Directions: Return, word for word, every line starting at the line with "Click the building icon beside 机构" and ending at the final line of the entries; skip the pictures.

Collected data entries
· · · ·

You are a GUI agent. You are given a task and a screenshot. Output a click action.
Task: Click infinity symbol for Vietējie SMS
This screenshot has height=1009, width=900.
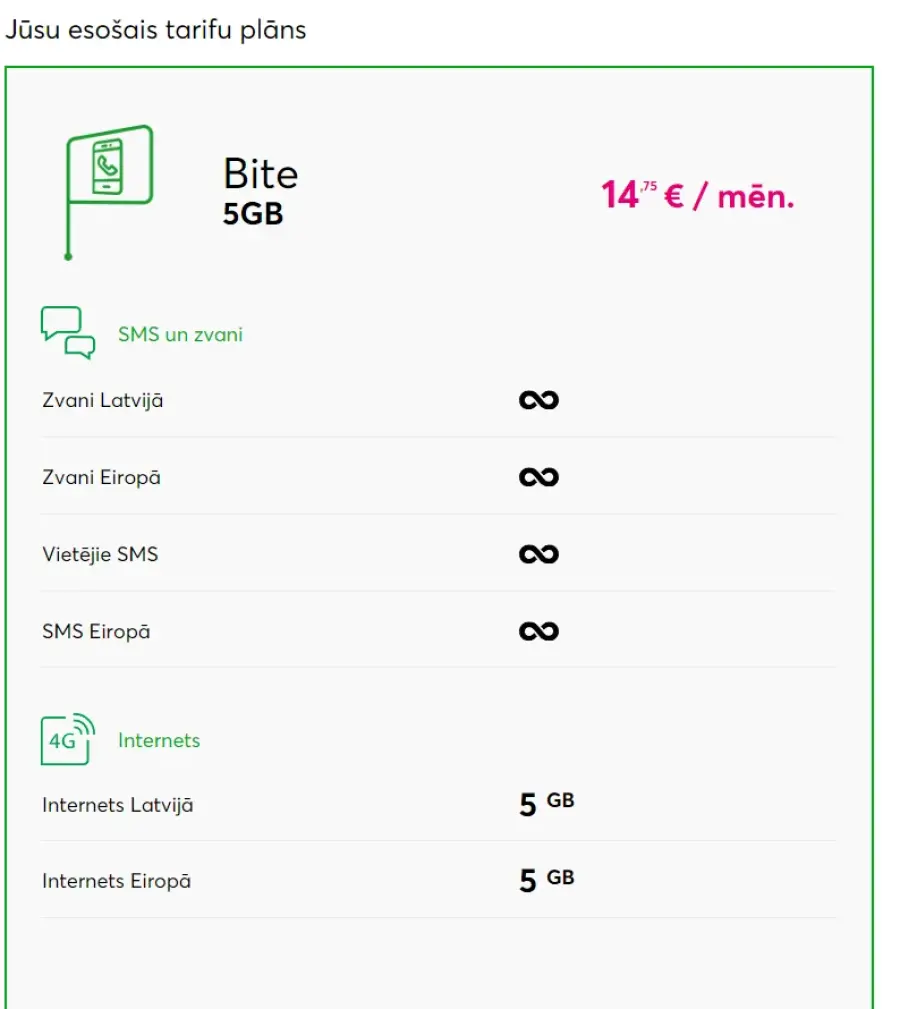(x=539, y=554)
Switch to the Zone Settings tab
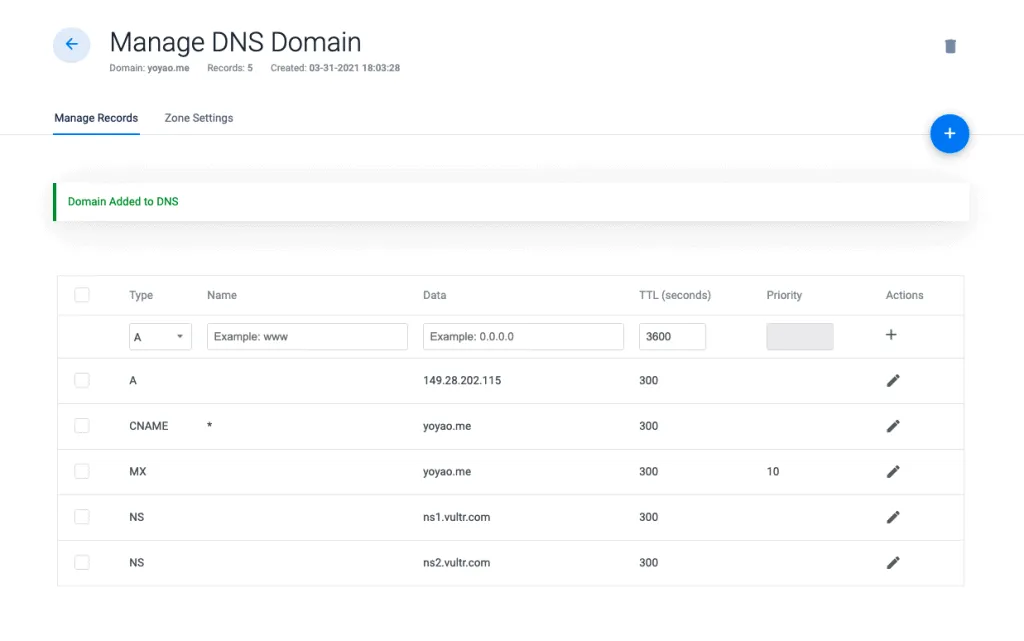The height and width of the screenshot is (641, 1024). (x=198, y=118)
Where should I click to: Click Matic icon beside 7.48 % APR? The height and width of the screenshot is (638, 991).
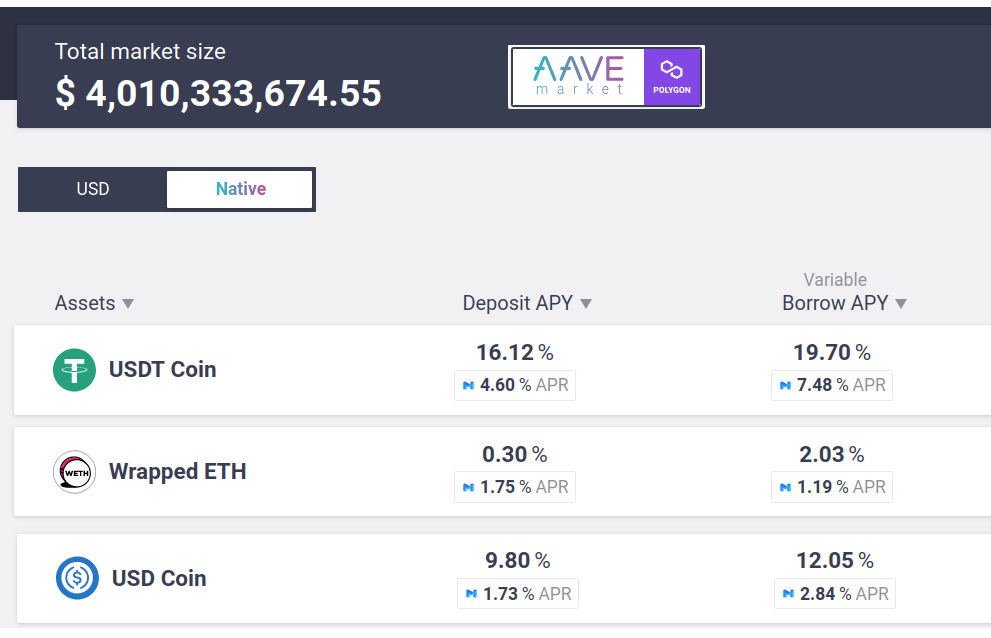click(785, 385)
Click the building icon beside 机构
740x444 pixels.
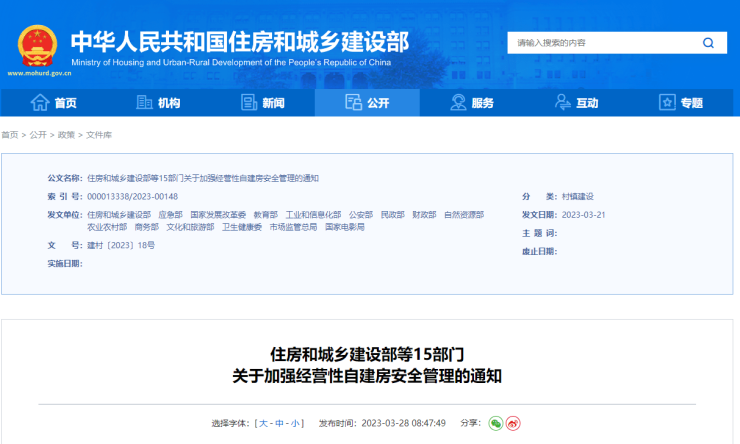(142, 102)
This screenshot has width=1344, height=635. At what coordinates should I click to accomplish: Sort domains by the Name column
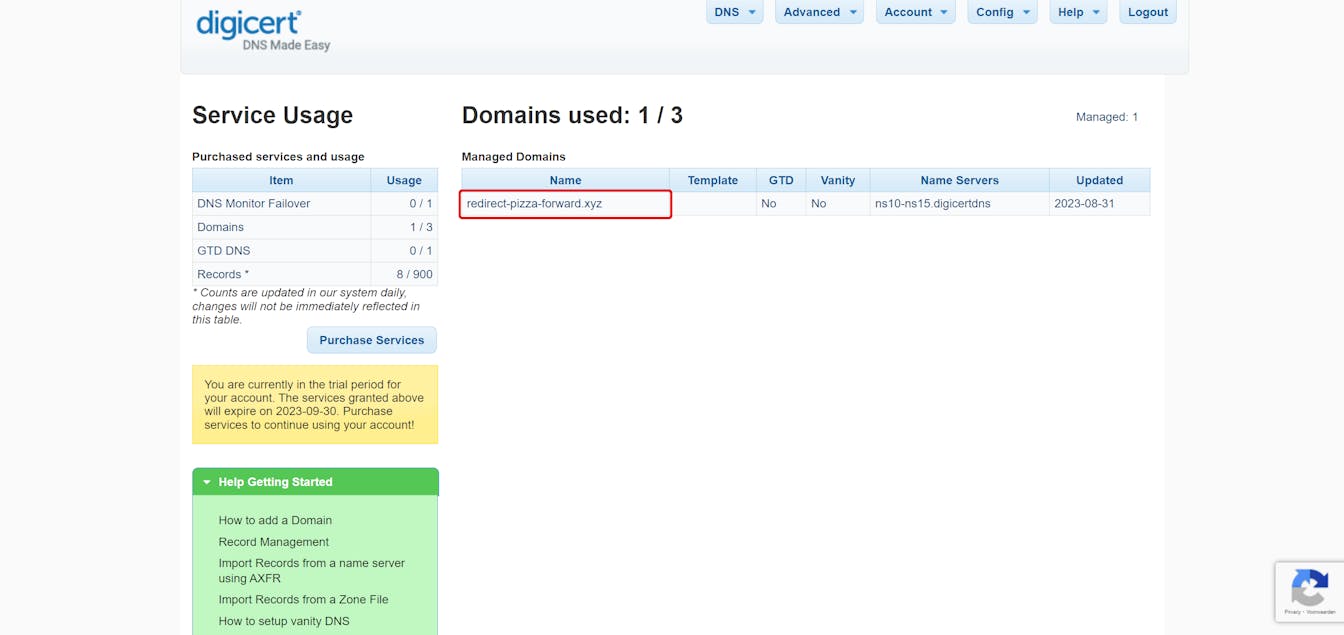coord(565,180)
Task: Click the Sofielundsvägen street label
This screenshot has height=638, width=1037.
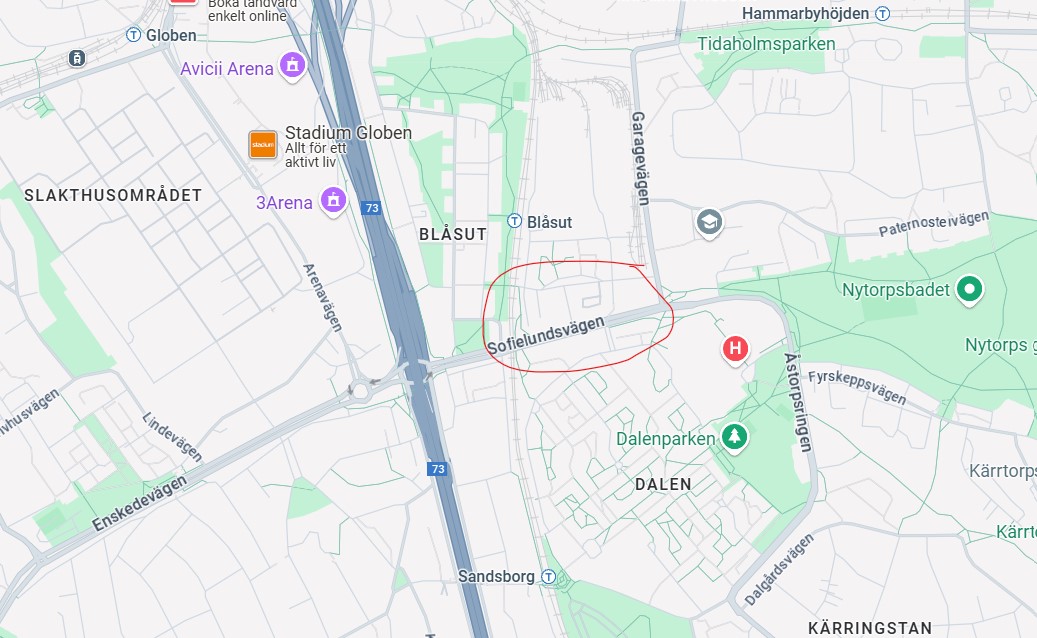Action: point(546,335)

· · · ·

Response for this exercise:
Click the building icon beside 机构
740x444 pixels.
(142, 102)
This screenshot has width=1344, height=635. At what coordinates should I click to accomplish: Sort domains by the Name column
coord(565,180)
Task: Click the Sofielundsvägen street label
This screenshot has height=638, width=1037.
Action: point(546,335)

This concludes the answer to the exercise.